*What is expected*
The records below are to be retyped in full, without any alteration.

=== Records provided ===

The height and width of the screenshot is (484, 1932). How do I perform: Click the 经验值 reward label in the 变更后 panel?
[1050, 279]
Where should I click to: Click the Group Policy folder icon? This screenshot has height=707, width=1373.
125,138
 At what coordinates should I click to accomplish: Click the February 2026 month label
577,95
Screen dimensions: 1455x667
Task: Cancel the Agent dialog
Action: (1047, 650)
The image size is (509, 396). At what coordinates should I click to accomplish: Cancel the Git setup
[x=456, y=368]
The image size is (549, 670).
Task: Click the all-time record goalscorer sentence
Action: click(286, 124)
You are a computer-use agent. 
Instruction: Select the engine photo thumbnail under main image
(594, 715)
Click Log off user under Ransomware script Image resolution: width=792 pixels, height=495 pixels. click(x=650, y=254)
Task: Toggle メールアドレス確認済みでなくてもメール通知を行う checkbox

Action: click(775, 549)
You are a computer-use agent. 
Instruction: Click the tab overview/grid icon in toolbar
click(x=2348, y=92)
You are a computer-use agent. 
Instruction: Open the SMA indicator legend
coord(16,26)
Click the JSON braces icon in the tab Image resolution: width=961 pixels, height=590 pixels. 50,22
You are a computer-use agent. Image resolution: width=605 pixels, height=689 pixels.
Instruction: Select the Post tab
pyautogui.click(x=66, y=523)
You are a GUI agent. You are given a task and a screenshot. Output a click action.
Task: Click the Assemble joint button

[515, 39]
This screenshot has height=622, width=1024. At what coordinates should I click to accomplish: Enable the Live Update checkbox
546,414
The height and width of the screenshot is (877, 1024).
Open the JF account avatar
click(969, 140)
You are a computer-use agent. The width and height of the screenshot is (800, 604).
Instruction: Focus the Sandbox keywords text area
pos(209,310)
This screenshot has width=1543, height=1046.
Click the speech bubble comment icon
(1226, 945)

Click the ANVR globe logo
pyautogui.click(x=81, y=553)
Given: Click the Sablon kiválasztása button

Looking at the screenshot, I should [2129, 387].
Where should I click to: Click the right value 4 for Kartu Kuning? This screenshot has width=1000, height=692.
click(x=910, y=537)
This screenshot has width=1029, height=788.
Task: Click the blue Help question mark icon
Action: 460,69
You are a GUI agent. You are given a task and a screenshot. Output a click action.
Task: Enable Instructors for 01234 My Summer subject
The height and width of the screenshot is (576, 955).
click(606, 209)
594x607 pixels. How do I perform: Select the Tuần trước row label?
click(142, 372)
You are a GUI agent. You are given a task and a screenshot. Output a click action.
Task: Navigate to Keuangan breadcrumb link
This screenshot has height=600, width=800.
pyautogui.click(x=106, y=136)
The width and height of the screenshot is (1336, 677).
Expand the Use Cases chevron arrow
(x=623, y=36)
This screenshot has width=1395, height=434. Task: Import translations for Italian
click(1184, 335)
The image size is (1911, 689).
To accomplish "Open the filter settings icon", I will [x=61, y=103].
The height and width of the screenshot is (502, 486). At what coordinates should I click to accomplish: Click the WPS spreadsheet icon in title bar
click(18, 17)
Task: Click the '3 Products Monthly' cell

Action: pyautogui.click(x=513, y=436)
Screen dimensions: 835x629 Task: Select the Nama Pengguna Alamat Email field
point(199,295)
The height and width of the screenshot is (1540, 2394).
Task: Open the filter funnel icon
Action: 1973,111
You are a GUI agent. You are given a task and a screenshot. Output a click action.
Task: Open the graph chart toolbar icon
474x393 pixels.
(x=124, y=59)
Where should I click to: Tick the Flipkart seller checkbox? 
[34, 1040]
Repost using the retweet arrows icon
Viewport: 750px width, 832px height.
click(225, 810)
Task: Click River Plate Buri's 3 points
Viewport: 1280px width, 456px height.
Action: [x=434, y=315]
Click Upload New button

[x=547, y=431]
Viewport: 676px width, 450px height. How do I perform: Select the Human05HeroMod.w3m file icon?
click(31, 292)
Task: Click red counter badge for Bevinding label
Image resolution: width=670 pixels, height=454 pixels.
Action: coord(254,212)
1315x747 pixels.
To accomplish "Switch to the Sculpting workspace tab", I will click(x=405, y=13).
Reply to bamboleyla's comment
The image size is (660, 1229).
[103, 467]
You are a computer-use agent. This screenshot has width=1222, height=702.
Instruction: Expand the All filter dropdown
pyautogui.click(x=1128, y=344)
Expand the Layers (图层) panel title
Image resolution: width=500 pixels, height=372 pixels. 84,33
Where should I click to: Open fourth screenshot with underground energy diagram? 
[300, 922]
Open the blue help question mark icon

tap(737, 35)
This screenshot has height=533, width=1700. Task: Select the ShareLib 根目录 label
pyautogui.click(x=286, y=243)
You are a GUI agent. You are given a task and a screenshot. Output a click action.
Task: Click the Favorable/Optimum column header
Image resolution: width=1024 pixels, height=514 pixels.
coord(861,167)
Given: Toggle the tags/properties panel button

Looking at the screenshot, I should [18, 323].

===

*Answer to this exercise*
The height and width of the screenshot is (484, 1932). How do I perform: Click the 经验值 reward label in the 变更后 panel?
[1050, 279]
Where should I click to: Click the Group Policy folder icon? This screenshot has height=707, width=1373.
125,138
 At what coordinates should I click to accomplish: Click the February 2026 month label
577,95
Screen dimensions: 1455x667
Task: Cancel the Agent dialog
Action: (1047, 650)
The image size is (509, 396). At what coordinates should I click to accomplish: Cancel the Git setup
[x=456, y=368]
The image size is (549, 670).
Task: Click the all-time record goalscorer sentence
Action: click(286, 124)
You are a computer-use agent. 
Instruction: Select the engine photo thumbnail under main image
(594, 715)
Click Log off user under Ransomware script Image resolution: width=792 pixels, height=495 pixels. click(x=650, y=254)
Task: Toggle メールアドレス確認済みでなくてもメール通知を行う checkbox

Action: click(775, 549)
You are a computer-use agent. 
Instruction: Click the tab overview/grid icon in toolbar
click(x=2348, y=92)
You are a computer-use agent. 
Instruction: Open the SMA indicator legend
coord(16,26)
Click the JSON braces icon in the tab Image resolution: width=961 pixels, height=590 pixels. 50,22
You are a computer-use agent. Image resolution: width=605 pixels, height=689 pixels.
Instruction: Select the Post tab
pyautogui.click(x=66, y=523)
You are a GUI agent. You are given a task and a screenshot. Output a click action.
Task: Click the Assemble joint button

[515, 39]
This screenshot has height=622, width=1024. At what coordinates should I click to accomplish: Enable the Live Update checkbox
546,414
The height and width of the screenshot is (877, 1024).
Open the JF account avatar
click(969, 140)
You are a computer-use agent. The width and height of the screenshot is (800, 604).
Instruction: Focus the Sandbox keywords text area
pos(209,310)
This screenshot has width=1543, height=1046.
Click the speech bubble comment icon
(1226, 945)

Click the ANVR globe logo
pyautogui.click(x=81, y=553)
Given: Click the Sablon kiválasztása button

Looking at the screenshot, I should [2129, 387].
Where should I click to: Click the right value 4 for Kartu Kuning? This screenshot has width=1000, height=692.
click(x=910, y=537)
This screenshot has width=1029, height=788.
Task: Click the blue Help question mark icon
Action: 460,69
You are a GUI agent. You are given a task and a screenshot. Output a click action.
Task: Enable Instructors for 01234 My Summer subject
The height and width of the screenshot is (576, 955).
click(606, 209)
594x607 pixels. How do I perform: Select the Tuần trước row label?
click(142, 372)
You are a GUI agent. You are given a task and a screenshot. Output a click action.
Task: Navigate to Keuangan breadcrumb link
This screenshot has height=600, width=800.
pyautogui.click(x=106, y=136)
The width and height of the screenshot is (1336, 677).
Expand the Use Cases chevron arrow
(x=623, y=36)
This screenshot has width=1395, height=434. Task: Import translations for Italian
click(1184, 335)
The image size is (1911, 689).
To accomplish "Open the filter settings icon", I will [x=61, y=103].
The height and width of the screenshot is (502, 486). At what coordinates should I click to accomplish: Click the WPS spreadsheet icon in title bar
click(18, 17)
Task: Click the '3 Products Monthly' cell

Action: pyautogui.click(x=513, y=436)
Screen dimensions: 835x629 Task: Select the Nama Pengguna Alamat Email field
point(199,295)
The height and width of the screenshot is (1540, 2394).
Task: Open the filter funnel icon
Action: 1973,111
You are a GUI agent. You are given a task and a screenshot. Output a click action.
Task: Open the graph chart toolbar icon
474x393 pixels.
(x=124, y=59)
Where should I click to: Tick the Flipkart seller checkbox? 
[34, 1040]
Repost using the retweet arrows icon
Viewport: 750px width, 832px height.
click(225, 810)
Task: Click River Plate Buri's 3 points
Viewport: 1280px width, 456px height.
Action: [x=434, y=315]
Click Upload New button

[x=547, y=431]
Viewport: 676px width, 450px height. How do I perform: Select the Human05HeroMod.w3m file icon?
click(31, 292)
Task: Click red counter badge for Bevinding label
Image resolution: width=670 pixels, height=454 pixels.
Action: coord(254,212)
1315x747 pixels.
To accomplish "Switch to the Sculpting workspace tab", I will click(x=405, y=13).
Reply to bamboleyla's comment
The image size is (660, 1229).
[103, 467]
You are a computer-use agent. This screenshot has width=1222, height=702.
Instruction: Expand the All filter dropdown
pyautogui.click(x=1128, y=344)
Expand the Layers (图层) panel title
Image resolution: width=500 pixels, height=372 pixels. 84,33
Where should I click to: Open fourth screenshot with underground energy diagram? 
[300, 922]
Open the blue help question mark icon

tap(737, 35)
This screenshot has height=533, width=1700. Task: Select the ShareLib 根目录 label
pyautogui.click(x=286, y=243)
You are a GUI agent. You are given a task and a screenshot. Output a click action.
Task: Click the Favorable/Optimum column header
Image resolution: width=1024 pixels, height=514 pixels.
coord(861,167)
Given: Toggle the tags/properties panel button

Looking at the screenshot, I should [18, 323].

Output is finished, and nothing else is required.